Colbert doesn’t RATE

Retired at Taxpayer Expense that is.

If Gerry Colbert wants to retire after 25 years of working, then let him.  No one would begrudge him a rest after his labours.

It’s one thing to hear the rumours that Colbert spent most if not all of the last municipal election in warmer climes, but Colbert’s got another thing coming if he thinks  that time spent during council meetings is nothing more than “face time”.  Let’s not even talk about the idea that for the rest of the week Colbert thinks he can just phone in the job from the Sunshine State.

Maybe Colbert ought to just give up council altogether.  

The taxpayers of St. John’s shouldn’t have to pay him a nickel while he swans off to Florida and enjoys the condo life with the rest of the retired and soon-to-be-retired townies.

Better that than try and retire at taxpayer expense, as he currently is doing.

If Colbert won’t pack it in on his own, then maybe we - the poor sods who are foolishly paying people like Colbert to serve as city councillors -  should reconsider the contents of their pay envelope. 

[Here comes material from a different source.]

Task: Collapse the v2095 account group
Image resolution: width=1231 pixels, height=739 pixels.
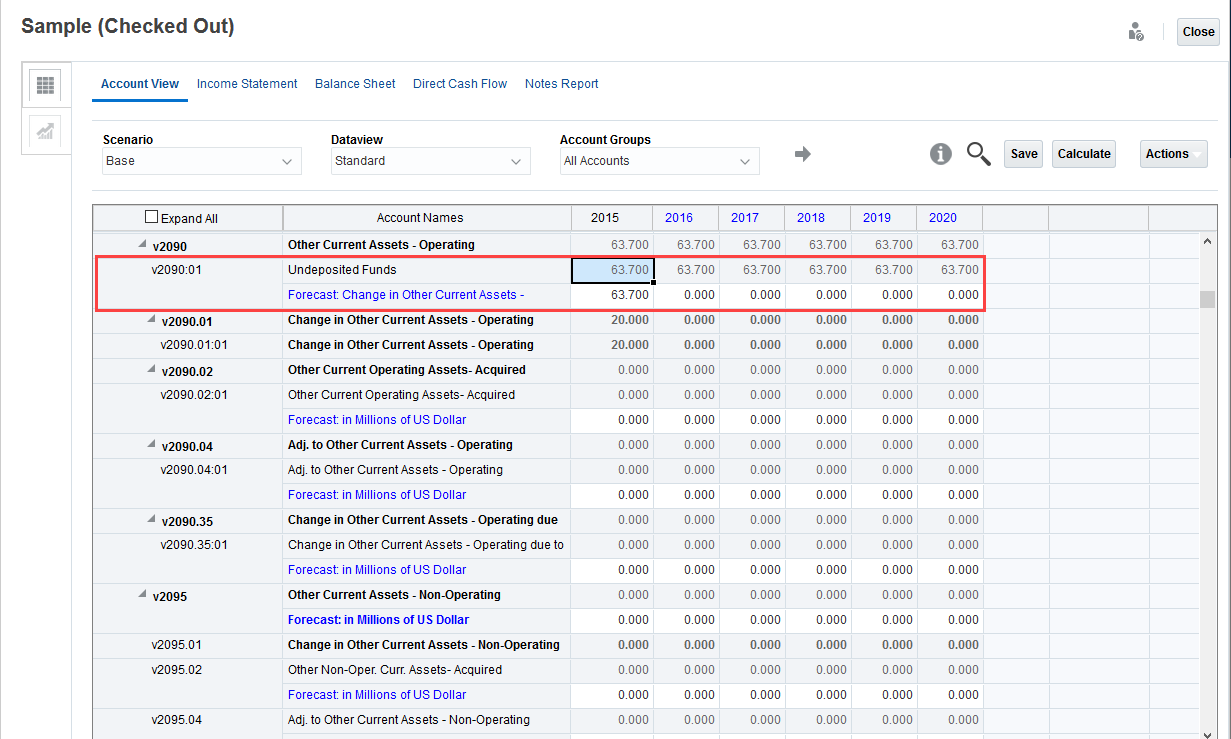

After all, if being a city councillor is such a lightweight job that you can safely frig off out of the city for upwards of a third or more of the year, then taxpayers shouldn’t be forking over any payments to anyone elected to serve on city council. 

Period.

After all, it’s not like Colbert is alone in being absent from council.  There are others with dubious attendance records.

Maybe it’s time to end the gong show that is city council.  What better way than by punting the biggest gong.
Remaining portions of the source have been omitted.